Mejor cómprese un revólver
A Pedro Pacheco, ex alcalde de Jerez, le salió bastante cara aquella
afirmación pública en que le salió a borbotones ese español que todos
llevamos dentro: “¡La justicia es un cachondeo!”. La pataleta venía a
cuento de la suspensión de la orden de derribo de un chalé propiedad de
Bertín Osborne, un chalé cuya construcción se había emprendido sin la
correspondiente licencia urbanística y sin ajustarse al plan de
ordenación urbana.
Hoy, casi treinta años después, la frase mueve a risa
tanto como el motivo y muchos abogados la llevan impresa debajo de la
toga.

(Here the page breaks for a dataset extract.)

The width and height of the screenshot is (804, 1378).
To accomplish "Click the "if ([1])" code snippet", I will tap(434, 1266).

No hay más que echar un vistazo al panorama general: la infanta
Cristina, con toda la fiscalía trabajando en su defensa, o Carlos Fabra,
que con una condena en firme, lleva meses esperando a entrar en prisión
para añadir una prórroga y una tanda de penaltis a la década larga que
costó sentarle en el banquillo.
Sin embargo, y por sangrantes que puedan resultar las comparaciones con las élites fraudulentas del país, es a ras de tierra donde se vislumbra mejor la inoperancia esencial del sistema judicial español. Ana María Fábregas Escudé, una mujer de 52 años, fue asesinada a martillazos la semana pasada por su pareja, Pedro Martínez Bustos, en Barcelona.

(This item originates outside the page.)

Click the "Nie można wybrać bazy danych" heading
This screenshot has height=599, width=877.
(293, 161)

La desgracia no es sólo otra muesca más en el interminable reguero de víctimas sacrificadas anualmente al dios del machismo patrio, sino una muestra perfecta de que aquí la justicia tiene tapados los oídos además de los ojos. Ana María había puesto hasta veinte denuncias, había causas abiertas repartidas por quince juzgados de Barcelona y una orden de alejamiento que el maltratador se había saltado las veces que le vino en gana hasta que finalmente se hartó y decidió pasar a mayores.

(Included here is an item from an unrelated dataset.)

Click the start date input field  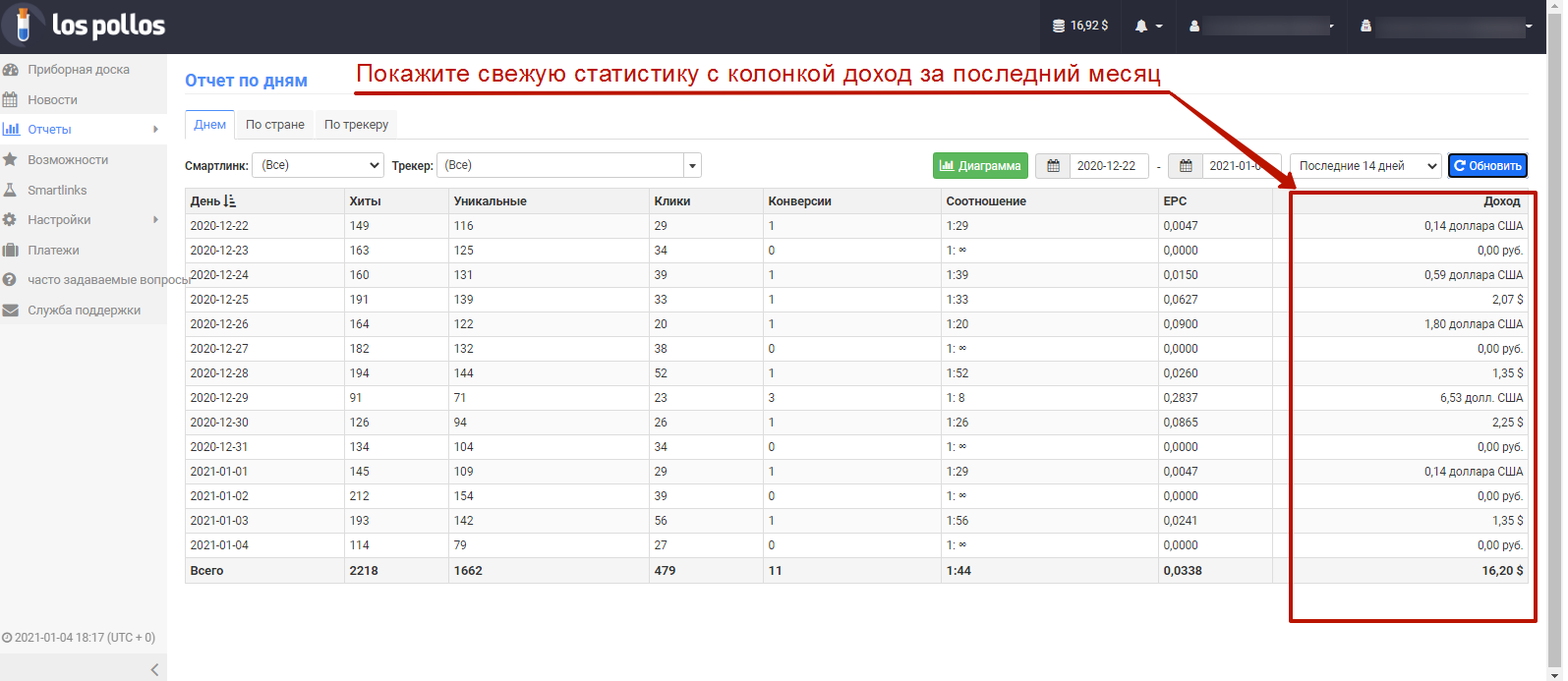[x=1108, y=166]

Las campañas contra el maltrato cuelgan la pelota en el tejado de la mujer: “Denuncia” dicen. Y ahí se queda la denuncia y la pelota, sin que las autoridades hagan nada para evitar la crónica de un enviudamiento anunciado. Año tras año, por todo el territorio español se desparrama un feminicidio en crudo, una plaga hecha bofetada a bofetada y muerte a muerte en la que en cada domicilio se va cocinando a fuego lento una pequeña Ciudad Juárez.
Los vecinos no saben nada, y si saben no hablan, y si hablan, los mandan callar y no insisten. La policía viene cuando la llaman, pero tampoco puede hacer nada para evitar un crimen planteado en futuro perfecto; cuando acuden por última vez, la definitiva, ya es demasiado tarde y el crimen ya está escrito con sangre en el suelo de la cocina. En tiempos mejores, antes de la crisis y los recortes, se calculaba que había un policía por cada quinientas mujeres maltratadas.
En una de mis primeras novelas, El gran silencio, me inventé a
Roberto Esteban, un ex boxeador que fue campeón europeo de los medios y
que, ya caído del pedestal, se dedicaba primero al alcoholismo y luego a
dar palizas por encargo.
Contactaban con él para que solucionara esos problemas domésticos donde la policía habitualmente no se mete: abusos, maltratos, vecinos ruidosos, deudas impagadas. En un capítulo de la novela veía a un chulo que sacaba una navaja para rajar a una de sus putas, le quitaba la navaja y le tundía el alma a golpes.
Algo de ese espíritu de caballero medieval de barrio debió de quedarse en el tintero porque, en la siguiente entrega del personaje, Niños de tiza, se interponía entre una mujer maltratada y su ex, con resultados funestos para el trío.
Roberto aprendió que es mejor meterse donde no le llaman.
Señora, créame, la policía no puede ayudarla. La justicia no funciona.
Las denuncias no sirven. Roberto Esteban no existe.
Mejor cúrese en salud y cómprese un revólver.